*GIVEN INSTRUCTION*
Copy out each of the following items word for word.

*RECORDS SHOWN*

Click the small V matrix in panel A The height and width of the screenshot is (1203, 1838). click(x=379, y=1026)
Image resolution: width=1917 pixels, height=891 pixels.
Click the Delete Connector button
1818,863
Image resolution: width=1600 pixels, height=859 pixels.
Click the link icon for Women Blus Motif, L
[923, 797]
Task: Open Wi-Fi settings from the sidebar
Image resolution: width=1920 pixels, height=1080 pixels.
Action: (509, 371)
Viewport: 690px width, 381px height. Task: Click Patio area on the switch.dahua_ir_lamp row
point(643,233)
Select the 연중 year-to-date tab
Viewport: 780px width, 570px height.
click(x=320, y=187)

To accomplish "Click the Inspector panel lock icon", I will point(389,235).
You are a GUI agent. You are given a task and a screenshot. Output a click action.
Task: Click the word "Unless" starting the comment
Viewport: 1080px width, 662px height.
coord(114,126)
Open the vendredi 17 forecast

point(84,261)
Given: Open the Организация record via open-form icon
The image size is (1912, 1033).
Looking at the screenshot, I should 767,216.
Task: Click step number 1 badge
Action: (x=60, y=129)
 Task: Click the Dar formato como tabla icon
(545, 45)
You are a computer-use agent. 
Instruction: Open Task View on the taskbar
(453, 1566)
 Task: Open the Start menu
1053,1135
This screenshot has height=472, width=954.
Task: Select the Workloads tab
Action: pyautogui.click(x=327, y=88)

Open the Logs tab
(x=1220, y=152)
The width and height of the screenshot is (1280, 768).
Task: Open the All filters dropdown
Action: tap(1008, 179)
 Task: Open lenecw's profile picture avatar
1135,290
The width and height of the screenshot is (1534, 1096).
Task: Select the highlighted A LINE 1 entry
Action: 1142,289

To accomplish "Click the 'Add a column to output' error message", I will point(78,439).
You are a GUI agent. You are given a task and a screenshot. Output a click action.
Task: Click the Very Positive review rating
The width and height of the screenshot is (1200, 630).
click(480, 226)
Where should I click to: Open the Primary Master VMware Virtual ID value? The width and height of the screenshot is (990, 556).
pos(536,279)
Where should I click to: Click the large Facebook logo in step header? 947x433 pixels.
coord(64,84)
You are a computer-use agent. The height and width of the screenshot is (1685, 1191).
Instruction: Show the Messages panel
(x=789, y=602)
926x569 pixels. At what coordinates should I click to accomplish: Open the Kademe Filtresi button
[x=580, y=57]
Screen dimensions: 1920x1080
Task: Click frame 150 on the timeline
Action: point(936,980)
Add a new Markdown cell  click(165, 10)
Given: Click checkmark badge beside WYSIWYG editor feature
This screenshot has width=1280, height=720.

*OUTPUT*
Click the small V matrix in panel A The height and width of the screenshot is (1203, 1838). click(x=379, y=1026)
Image resolution: width=1917 pixels, height=891 pixels.
Click the Delete Connector button
1818,863
Image resolution: width=1600 pixels, height=859 pixels.
Click the link icon for Women Blus Motif, L
[923, 797]
Task: Open Wi-Fi settings from the sidebar
Image resolution: width=1920 pixels, height=1080 pixels.
Action: (509, 371)
Viewport: 690px width, 381px height. Task: Click Patio area on the switch.dahua_ir_lamp row
point(643,233)
Select the 연중 year-to-date tab
Viewport: 780px width, 570px height.
click(x=320, y=187)

To accomplish "Click the Inspector panel lock icon", I will point(389,235).
You are a GUI agent. You are given a task and a screenshot. Output a click action.
Task: Click the word "Unless" starting the comment
Viewport: 1080px width, 662px height.
coord(114,126)
Open the vendredi 17 forecast

point(84,261)
Given: Open the Организация record via open-form icon
The image size is (1912, 1033).
Looking at the screenshot, I should 767,216.
Task: Click step number 1 badge
Action: (x=60, y=129)
 Task: Click the Dar formato como tabla icon
(545, 45)
You are a computer-use agent. 
Instruction: Open Task View on the taskbar
(453, 1566)
 Task: Open the Start menu
1053,1135
This screenshot has height=472, width=954.
Task: Select the Workloads tab
Action: pyautogui.click(x=327, y=88)

Open the Logs tab
(x=1220, y=152)
The width and height of the screenshot is (1280, 768).
Task: Open the All filters dropdown
Action: tap(1008, 179)
 Task: Open lenecw's profile picture avatar
1135,290
The width and height of the screenshot is (1534, 1096).
Task: Select the highlighted A LINE 1 entry
Action: 1142,289

To accomplish "Click the 'Add a column to output' error message", I will point(78,439).
You are a GUI agent. You are given a task and a screenshot. Output a click action.
Task: Click the Very Positive review rating
The width and height of the screenshot is (1200, 630).
click(480, 226)
Where should I click to: Open the Primary Master VMware Virtual ID value? The width and height of the screenshot is (990, 556).
pos(536,279)
Where should I click to: Click the large Facebook logo in step header? 947x433 pixels.
coord(64,84)
You are a computer-use agent. The height and width of the screenshot is (1685, 1191).
Instruction: Show the Messages panel
(x=789, y=602)
926x569 pixels. At what coordinates should I click to accomplish: Open the Kademe Filtresi button
[x=580, y=57]
Screen dimensions: 1920x1080
Task: Click frame 150 on the timeline
Action: point(936,980)
Add a new Markdown cell  click(165, 10)
Given: Click checkmark badge beside WYSIWYG editor feature
This screenshot has width=1280, height=720.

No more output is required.